Students and their sibs enjoyed plenty at 2017 Sibs Weekend

For many siblings, the best part of the weekend was just getting to see their family.

Among the many events available to sibs were a F.A.C.E.S. fashion show, a Title IX concert and the continuation of last year’s Harry Potter marathon.

The Athena Cinema showed the fifth through eighth Harry Potter movies for fans.

Allison Gens, a senior studying journalism, said she cosplayed as Rita Skeeter, a character from the films, in anticipation of the costume contest that happened in between movie showings. Gens added that she liked the character because she’s a journalist and so is Rita.

Ann Gadrim, an Athens resident, and her 11-year-old son Owen came to Athena just for “Harry Potter and the Order of the Phoenix." Owen said it would be “more fun” to see the film on the big screen.

The Title IX a cappella concert began with a strong performance from Leading Tones. Next, Title IX stepped onto the stage clad in maroon and black.

Among their members was Emily Taggart, a sophomore studying graphic design, and her whole family was there to see her sing. Her brother Patrick said he was introduced to a cappella by going to Title IX performances, and he had enjoyed their Christmas show set.

The F.A.C.E.S modeling fashion show had high energy from both the models and their audience. Morgan Gresson, a junior studying interior architecture, said she was at the event to support some of her friends. She said the models were always “dressed nice” and “so confident.”

The Framed! event at the Kennedy Art Museum focused on how frames shape how people see art. There were many materials there for students and sibs to make frames.

“I liked the idea of getting my sibling’s creative juices flowing,” Kailee Slusser, a sophomore studying graphic design, said.

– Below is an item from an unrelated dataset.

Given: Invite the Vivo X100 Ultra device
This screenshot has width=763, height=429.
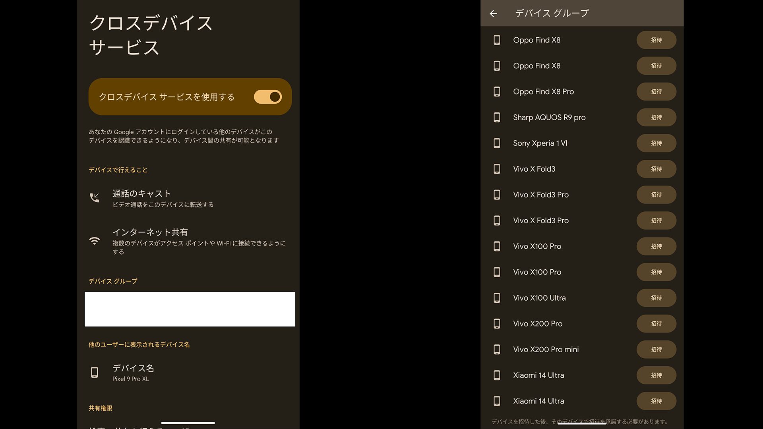Looking at the screenshot, I should coord(656,298).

Slusser was excited about being able to frame pictures from the weekend with homemade frames.

The University Program Council hosted a Willy Wonka-themed event where students and siblings could play games to win candy, create edible necklaces and enter a raffle.

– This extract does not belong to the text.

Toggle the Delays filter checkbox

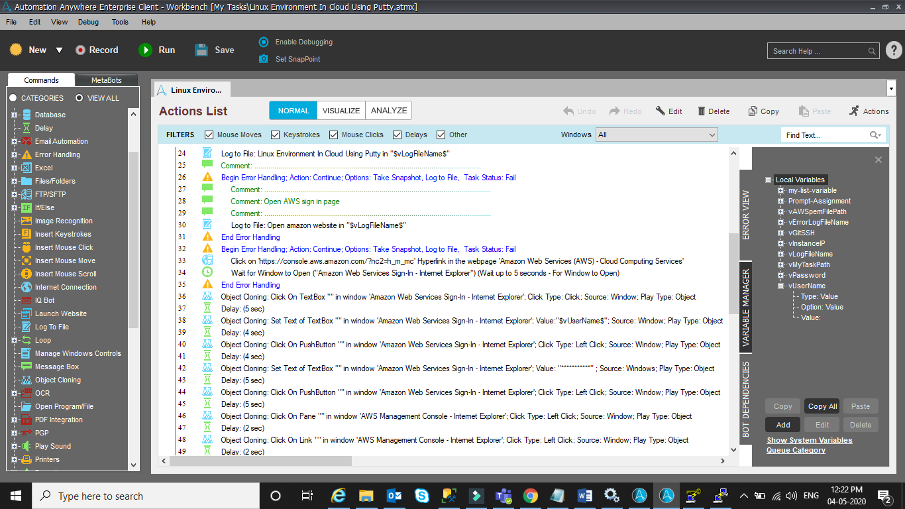coord(398,135)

Among the games were a ring toss, bingo and balloon darts. There was also a photobooth available.

Siblings were able to participate in brain games with BREAKOUT at Ping Recreation Center where they had to decipher puzzles.

Sam Cooper, a 17-year-old visiting his brother, Adin Cooper, a sophomore studying entrepreneurship, said his favorite part of the weekend was “hanging out in the dorms."

“My mom thought (BREAKOUT) would be a nice family activity,” Sam said.

A more realistic event put on was The Evening Show which mimics the approach of a late night talk show. Joe Hennessy, a freshman studying journalism, said he watches Jimmy Fallon and was worried about how the audience would react to the comedy of the event.

Matt Lackritz, the producer of The Evening Show, said he was pleased with the turnout and thought the show was “really successful.” There was a mix of digital and live content, including a special guest visit from the president of Black Sheep Improv.

Lackritz, a junior studying journalism, added that the audience seemed to enjoy the “jokes on current events” and “street talking” segments the best. He said the group will hold four shows this semester.

Adrienne Hennessy, the sister of Joe Hennessy, said students and their families should give the school-sponsored events a chance because they are actually “fun.”